[Mechanisms of recombinant adenovirus-mediated SD-HA fusion protein proliferation inhibition and induced apoptosis of K562 cells].

Objective: To investigate whether fusion protein SD-HA could regulate its downstream signaling molecule activity by competing with the phospho-BCR-ABL Y177 site, and its mechanisms to inhibit proliferation and induce apoptosis of K562 cells.
Methods: Co-immunoprecipitation interaction technology analysis of fusion protein SD-HA functioned by potently binding to the phospho-BCR-ABL Y177 site, Ras, MAPK and Akt activities were observed in the Ad5F35-SD-HA-treated cells. Western blot analyses of SD-HA fusion protein on cell membrane receptor pathway to death cascade caspase-8, caspase-3 and PRAP were performed.
Results: Exploration into the underlying mechanisms revealed that Ad5F35-SD-HA infection functioned by binding to the phospho-BCR-ABL Y177 site, which lead to a complex with Grb2. competitively disrupted the Grb2 SH2-phospho-BCR-ABL Y177 formation. The fusion protein SD-HA could reduce the activation of Ras and phosphorylation of MAPK (p-MAPK) and the expression level of p-ELK, inhibition of Ras-MAPK signaling pathway; SD-HA fusion protein could reduce p-Akt and Akt substrate p-GSK with inhibition of PI3K-Akt signaling pathway, thereby inhibiting the proliferation of K562 cells. Caspases-8-induced apoptosis signal could be activated by DED protein binding to DED domain of precursor caspases-8. Conclusions: The strategy of fusion protein SD-HA inhibiting-Y177 BCR-ABL and Grb2 binding could be used as a novel entry point for the treatment of chronic myeloid leukemia.
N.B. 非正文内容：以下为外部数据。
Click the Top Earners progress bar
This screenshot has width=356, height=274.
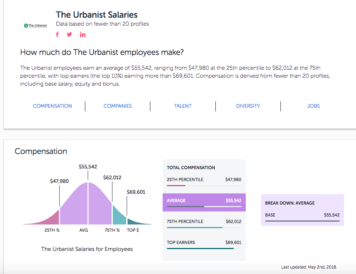200,248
在前期研究中，我们通过基因重组技术，利用新型腺病毒载体Ad5F35具有高转染效率等优势[1]–[2]，将接头蛋白生长受体结合蛋白2（growth receptor bound protein 2，Grb2）的Src同源结构域2（Src homology 2，SH2）与Fas相关死亡结构域蛋白（Fas-associated protein with death domain，FADD）的死亡效应结构域（death effector domain，DED）融合表达（携带HA标签的SD-HA融合蛋白），实验结果显示腺病毒介导的融合蛋白SD-HA可在BCR-ABL阳性慢性髓性白血病（CML）细胞中显示特异性抑制增殖和诱导凋亡的双重效应[3]–[4]。本研究拟通过双向免疫共沉淀分析外源性SD-HA融合蛋白是否可以与内源性BCR-ABL的第177位酪氨酸磷酸化位点（Y177p）结合，形成异源二聚体，且通过Western blot和免疫共沉淀检测BCR-ABL蛋白及下游信号通路分子有丝分裂原激活的蛋白激酶（mitogen activated protein kinase，MAPK）、RAS和Akt活性的变化，分析腺病毒介导的融合蛋白SD-HA对细胞膜死亡受体途径的激活，即caspase级联反应蛋白caspase-8、caspase-3及多聚ADP-核糖聚合酶（poly ADP-ribose polymerase，PARP）的蛋白表达及活化情况，旨在进一步探讨腺病毒介导的治疗肽融合蛋白SD-HA抑制CML细胞恶性表型的具体分子机制。

材料与方法

1．实验材料及仪器：Ad5F35骨架质粒由瑞典Fan教授惠赠[2]，穿梭质粒pAdTrack-CMV由美国He教授惠赠。Lipofectamine 2000为美国Invitrogen公司产品；鼠抗HA单克隆抗体、兔抗人β-actin抗体、羊抗兔IgG抗体和HRP耦联的羊抗鼠IgG二抗购自美国Santa Cruz公司。荧光倒置显微镜Te2000-U购自日本Nikon公司，凝胶成像系统Gel Doc 1000、蛋白电泳槽和半干转膜仪购自美国Bio-Rad公司。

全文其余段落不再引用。